◆ **SUPPLIED MATERIAL**:
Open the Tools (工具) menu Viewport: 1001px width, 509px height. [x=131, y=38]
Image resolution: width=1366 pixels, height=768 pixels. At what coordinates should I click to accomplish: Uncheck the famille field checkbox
--
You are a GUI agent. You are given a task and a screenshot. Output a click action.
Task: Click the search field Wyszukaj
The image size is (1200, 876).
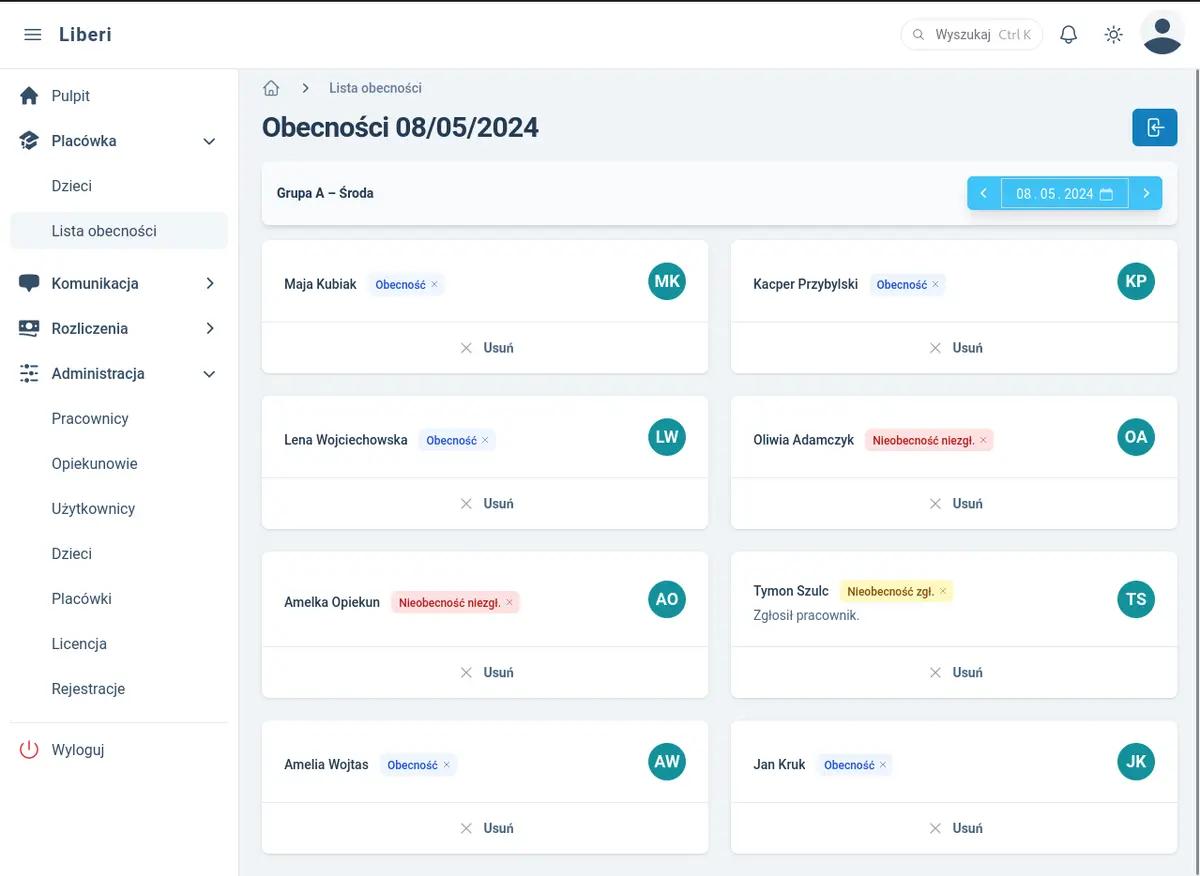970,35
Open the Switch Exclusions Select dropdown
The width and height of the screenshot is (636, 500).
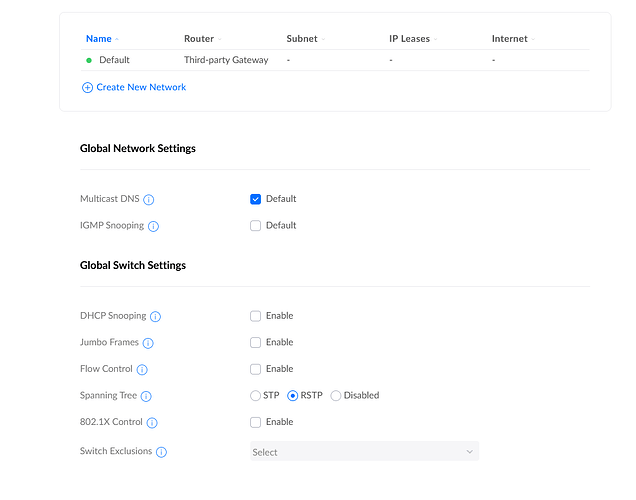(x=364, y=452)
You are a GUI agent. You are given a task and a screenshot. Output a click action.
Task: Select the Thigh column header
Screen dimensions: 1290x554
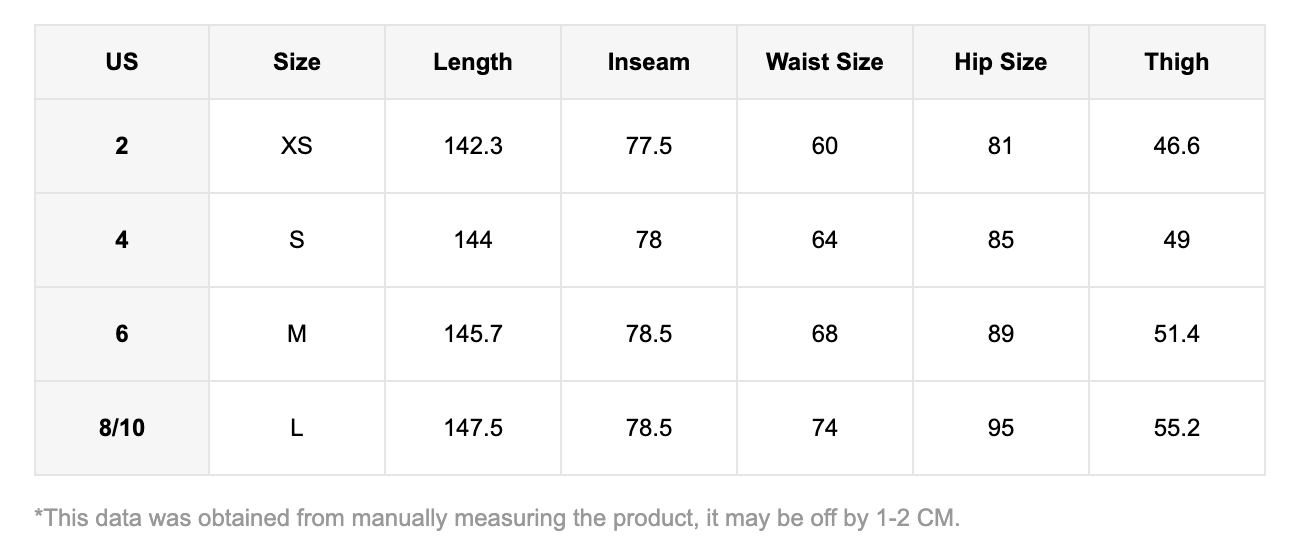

◆ **WORK INSTRUCTION**: Retype only the stretch of lines above starting at the one with "Task: Select the Thigh column header" and stopping at the one with "Screen dimensions: 1290x554", exactly as written, with both kept.

◆ **RESPONSE**:
Task: Select the Thigh column header
Screen dimensions: 1290x554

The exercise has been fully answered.